On April, 14th, 2016, Dr. Ana Rodríguez as principal investigator ( IH –CCHS-CSIC) and Dr. Sandro Carocci as cobeneficiary (Università degli Studi di Roma Tor Vergata) have been awarded an Advanced Grant from the European Research Council ( ERC ) -a call for competitive scientific excellence of the European Union- endowed with 2.5 million euros. The grant has been made towards their research project on “Petrifying Wealth. The Southern European Shift to Collective Investment in Masonry as Identity , c.1050-1300” and will be used to analyze the structural changes in Europe that led to the birth of a new architectural landscape between the eleventh and thirteenth centuries characterized by the breadth and rapid dissemination of masonry.

Between the years 1050 and 1300 the European landscape turned to stone. It was a structural transformation that led to the birth of a new, long-lasting panorama and helped in the creation of individual, collective and regional identities: a landscape epitomising the way we see the space and territory of Europe. The project Petrifying Wealth seeks to rewrite the social history of the central Middle Ages, emphasizing the need to reassess from an untried perspective an element that has always been present in our vision of the period—the sudden ubiquity of masonry construction—but which has hardly been given the opportunity to provide in-depth explanations for complex social dynamics. A project that seeks to offer novel explanations to previously unasked questions about wealth, building, and collective identity.

The speed, extent, and systematization of the construction of churches, towers, castle walls, palaces, and houses within castles and cities provide evidence of an underlying, if unaddressed, issue.
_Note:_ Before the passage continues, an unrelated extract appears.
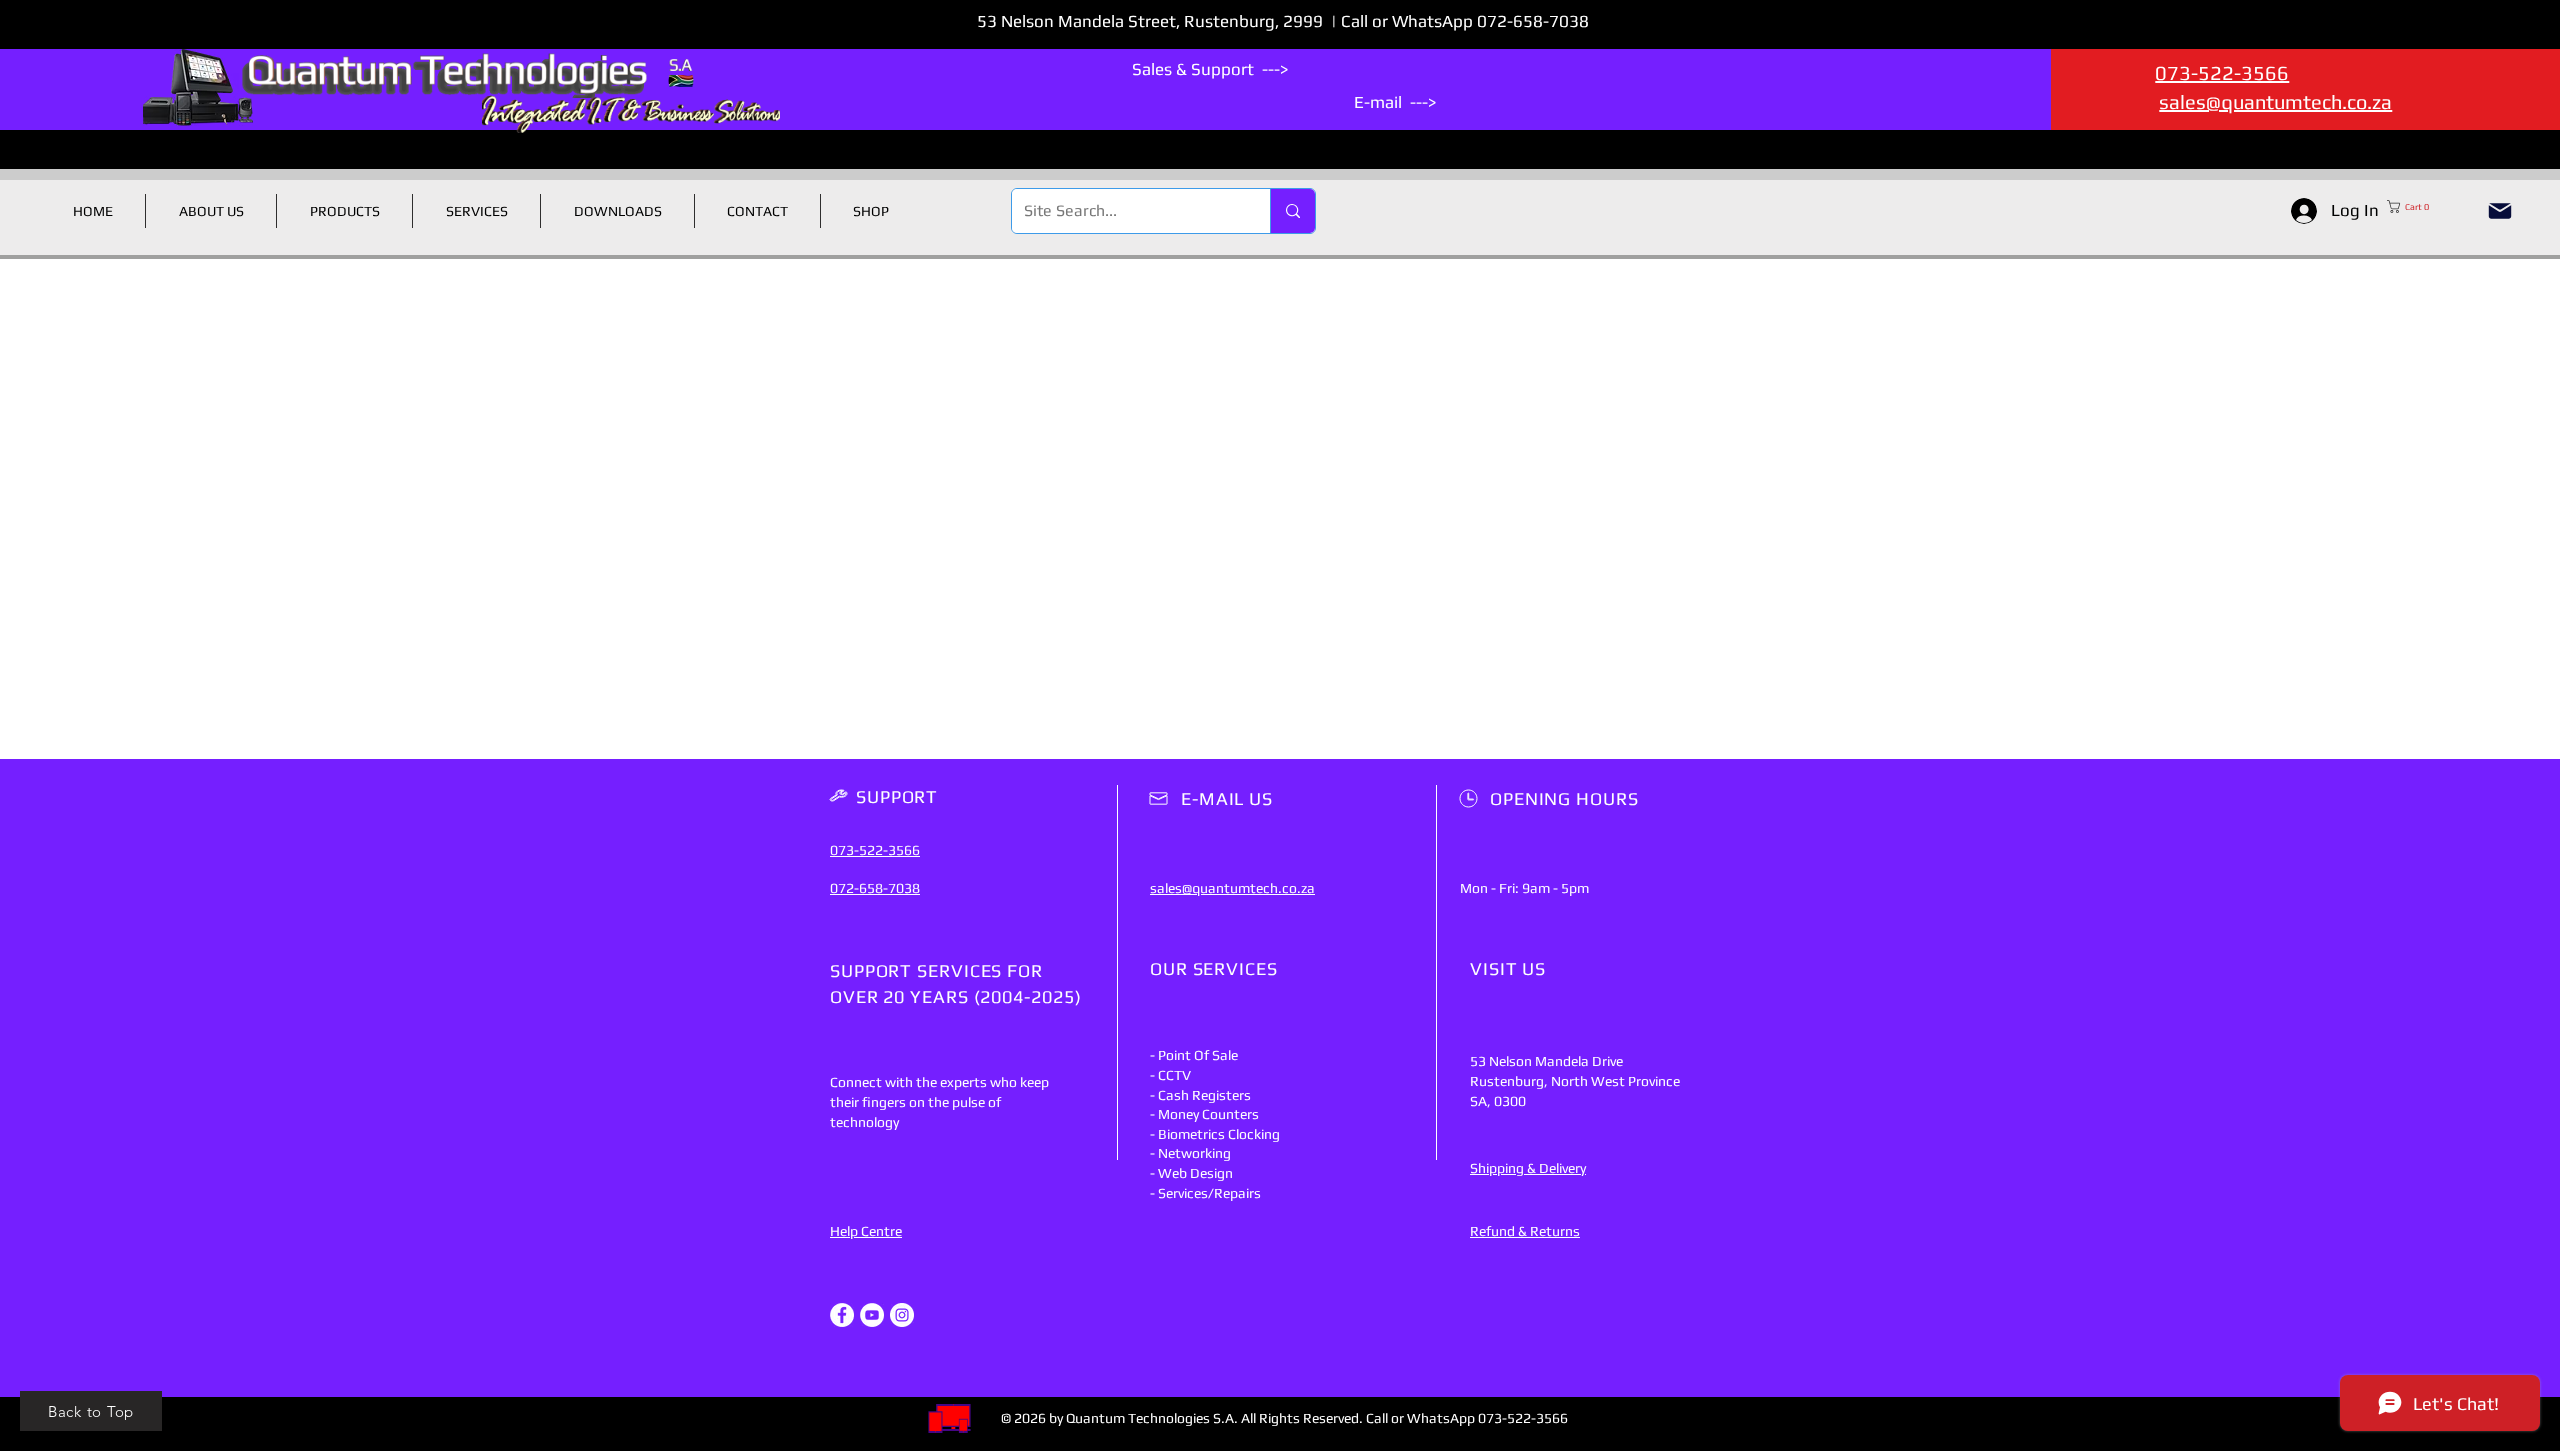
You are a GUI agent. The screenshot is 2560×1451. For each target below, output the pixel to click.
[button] (2428, 206)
That is, it is precisely in the twelfth and thirteenth centuries that the structural link can most clearly be seen between both private and collective wealth, and the investment in stone structures built to last. The study of the shift involving new institutional dynamics, but also unprecedented social practices, as well as ideological concepts radically different from those that had prevailed until then, aims to break down assumptions that have naturalized this truly astonishing process while using as case studies the undervalued regions of southern Europe to explore the larger questions. By inverting the standard approach that sees the heart of the former Carolingian empire (present-day France and Germany) as the wellspring from which other “peripheral” territories drank, Dr. Ana Rodríguez and Dr. Sandro Carocci will undertake to bring new light to probe the greater meaning behind the process of masonry building as an investment in social identity in the central Middle Ages.

The grant is joint with the Institute of History – CSIC (host institution) and the Università degli Studi Roma Tor Vergata (co-benefiary). Dr. Ana Rodríguez is currently Chief of the Department of Medieval Studies of the Institute of History, she specializes in Social History and coordinates PIMIC –ITN. Dr. Sandro Carocci, a renowed social historian, is Professor of Medieval History at the University of Roma or Vergata and also a member of the PIMIC project.